Given that an elevated CSF pressure is an essential diagnostic criterion of IIH, for which all of these patients were treated, it is therefore possible that as many as 56 of the patients included in the meta-analysis did not meet the criteria for diagnosis of the disease and should not be included in any study of IIH. Given that so little regard was shown for adherence to strict diagnostic criteria to establish the presence of IIH, it is no wonder that there is absolutely no mention of poststenting CSF opening pressure in any of the included studies, which is remarkable because failing to do so missed an opportunity to establish causality. The authors are correct in noting that future studies of operative techniques for this disease should include pre- and postintervention CSF studies, of which I would suggest that at a minimum these require documented CSF pressures in all patients.
Whether or no IIH actually existed, all patients in the meta-analysis studies underwent the stent-placement procedure and were subject to subsequent complications. Subdural hematoma, noted in passing as a major complication in the meta-analysis, is treated more rigorously in the 2013 review, which noted that all cases of recorded subdural hematomas were treated with open surgical decompression. Therefore, the possibility exists that at least some patients who did not meet the criteria for a diagnosis of IIH underwent an unnecessary procedure that caused a life-threatening complication requiring an emergent operation. Also treated in passing are the 8 patients in the meta-analyzed studies who underwent re-stenting for in-stent/peri-stent restenosis–events that are normally noted as complications in most studies of vascular stents but not so in the Satti article where they are neither listed as complications nor listed as “revisions” in Table 4. There is also the possibility that the 2.2% conversion rate to another treatment technique noted in the meta-analysis may not be accurate. A study from a dedicated multidisciplinary IIH treatment center that is not referenced in the meta-analysis (Goodwin et al9) reported that 3 of 18 (16.6%) patients failed venous sinus stent placement and ultimately required a shunt procedure. A conversion to a more invasive procedure as a result of treatment failure should be counted as a complication of the initial procedure.
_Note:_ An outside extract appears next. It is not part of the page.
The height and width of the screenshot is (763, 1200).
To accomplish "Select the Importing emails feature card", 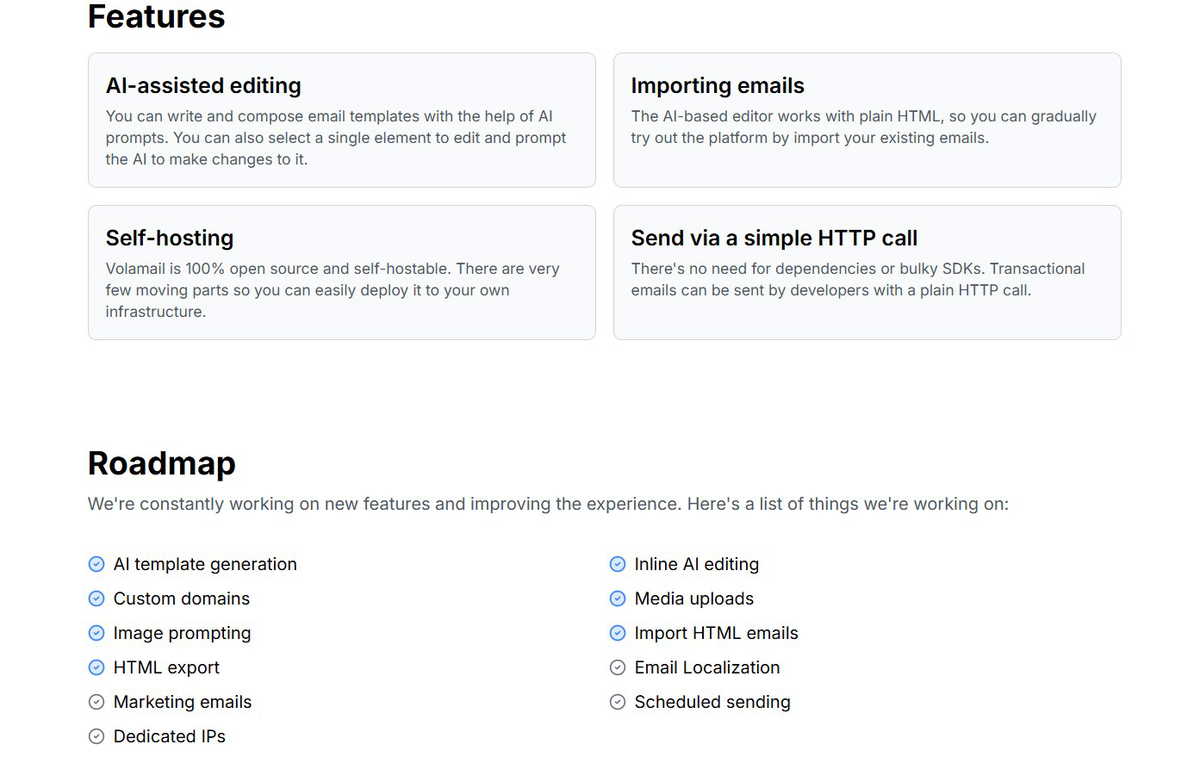I will pos(867,120).
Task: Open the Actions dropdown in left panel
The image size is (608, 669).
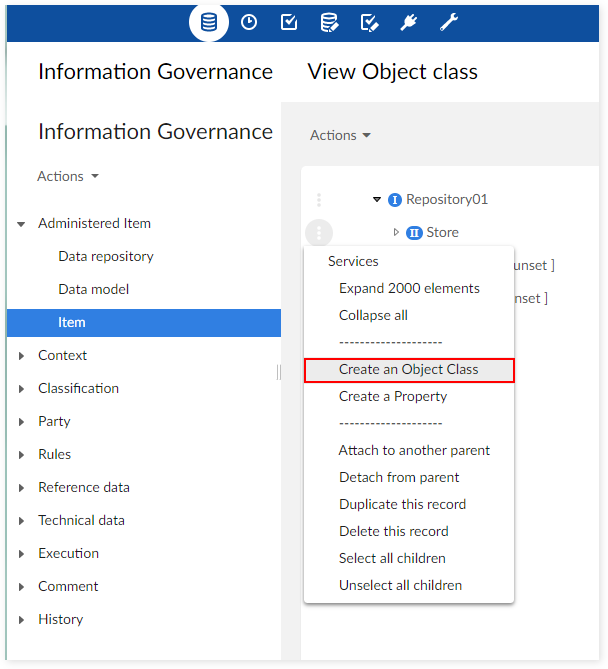Action: click(x=68, y=176)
The only conclusion that can be drawn is that there is a hint of a promise for this procedure in some patients in whom medically refractory IIH is correctly established. Without a controlled trial comparing venous sinus stent placement with either an accepted surgical technique or the best available medical therapy, conclusions cannot be drawn regarding which patients, if any, may benefit from venous sinus stent placement.
References
- Satti SR, Leishangthem L, Chaudry MI. Meta-analysis of CSF diversion procedures and dural venous sinus stenting in the setting of medically refractory idiopathic intracranial hypertension. AJNR Am J Neuroradiol 2015;36:1899–904
- Puffer RC, Mustafa W, Lanzino G. Venous sinus stenting for idiopathic intracranial hypertension: a review of the literature. J Neurointerv Surg 2013;5:483–86
- Ahmed RM, Wilkinson M, Parker GD, et al. Transverse sinus stenting for idiopathic intracranial hypertension: a review of 52 patients and of model predictions. AJNR Am J Neuroradiol 2011;32:1408–14
- Fields JD, Javedani PP, Falardeau J, et al. Dural venous sinus angioplasty and stenting for the treatment of idiopathic intracranial hypertension. J Neurointerv Surg 2013;5:62–68
- Albuquerque FC, Dashti SR, Hu YC, et al. Intracranial venous sinus stenting for benign intracranial hypertension: clinical indications, technique, and preliminary results. World Neurosurg 2011;75:648–55
- Owler BK, Parker G, Halmagyi GM, et al. Pseudotumor cerebri syndrome: venous sinus obstruction and its treatment with stent placement. J Neurosurg 2003;98:1045–55
- Kumpe DA, Bennett JL, Seinfeld J, et al. Dural sinus stent placement for idiopathic intracranial hypertension. J Neurosurg 2012;116:538–48
- Bussière M, Falero R, Nicolle D, et al. Unilateral transverse sinus stenting of patients with idiopathic intracranial hypertension. AJNR Am J Neuroradiol 2010;31:645–50
- Goodwin CR, Elder BD, Ward A, et al. Risk factors for failed transverse sinus stenting in pseudotumor cerebri patients. Clin Neurol Neurosurg 2014;127:75–78
Reply
S.R. Satti
Department of Neurointerventional Surgery
Christiana Care Health System
Newark, Delaware
L. Leishangthem
Department of Neurology
Albert Einstein Medical Center
Philadelphia, Pennsylvania
T. Sivapatham
Department of Neurointerventional Surgery
Christiana Care Health System
Newark, Delaware
I appreciate the thorough review and comments on our recent article, “Meta-Analysis of CSF Diversion Procedures and Dural Venous Sinus Stenting in the Setting of Medically Refractory Idiopathic Intracranial Hypertension,”1 by Dr Noonan. I humbly concede that our meta-analysis of the dural venous sinus stent (DVSS) is not significantly different from the previously published meta-analysis on the topic of DVSS for idiopathic intracranial hypertension (IIH),2 though another meta-analysis on DVSS was not the goal of the article. The DVSS portion of the article represented only one-third of the focus of the article. The goal of the article was to compare outcomes and complications of DVSS with traditional surgical approaches (CSF flow diversion and optic nerve sheath fenestration) on the basis of the best available published literature and to highlight that the “standard of care” for medically refractory IIH may not be superior to DVSS. To date, no large meta-analysis has been performed comparing surgical intervention with the DVSS in the setting of IIH. The purpose of this article was to challenge the assertion that surgery, rather than endovascular treatment, should be considered as the first-line standard of care for all patients with medically refractory IIH. Therefore, this article represents a significant and unique contribution to the literature.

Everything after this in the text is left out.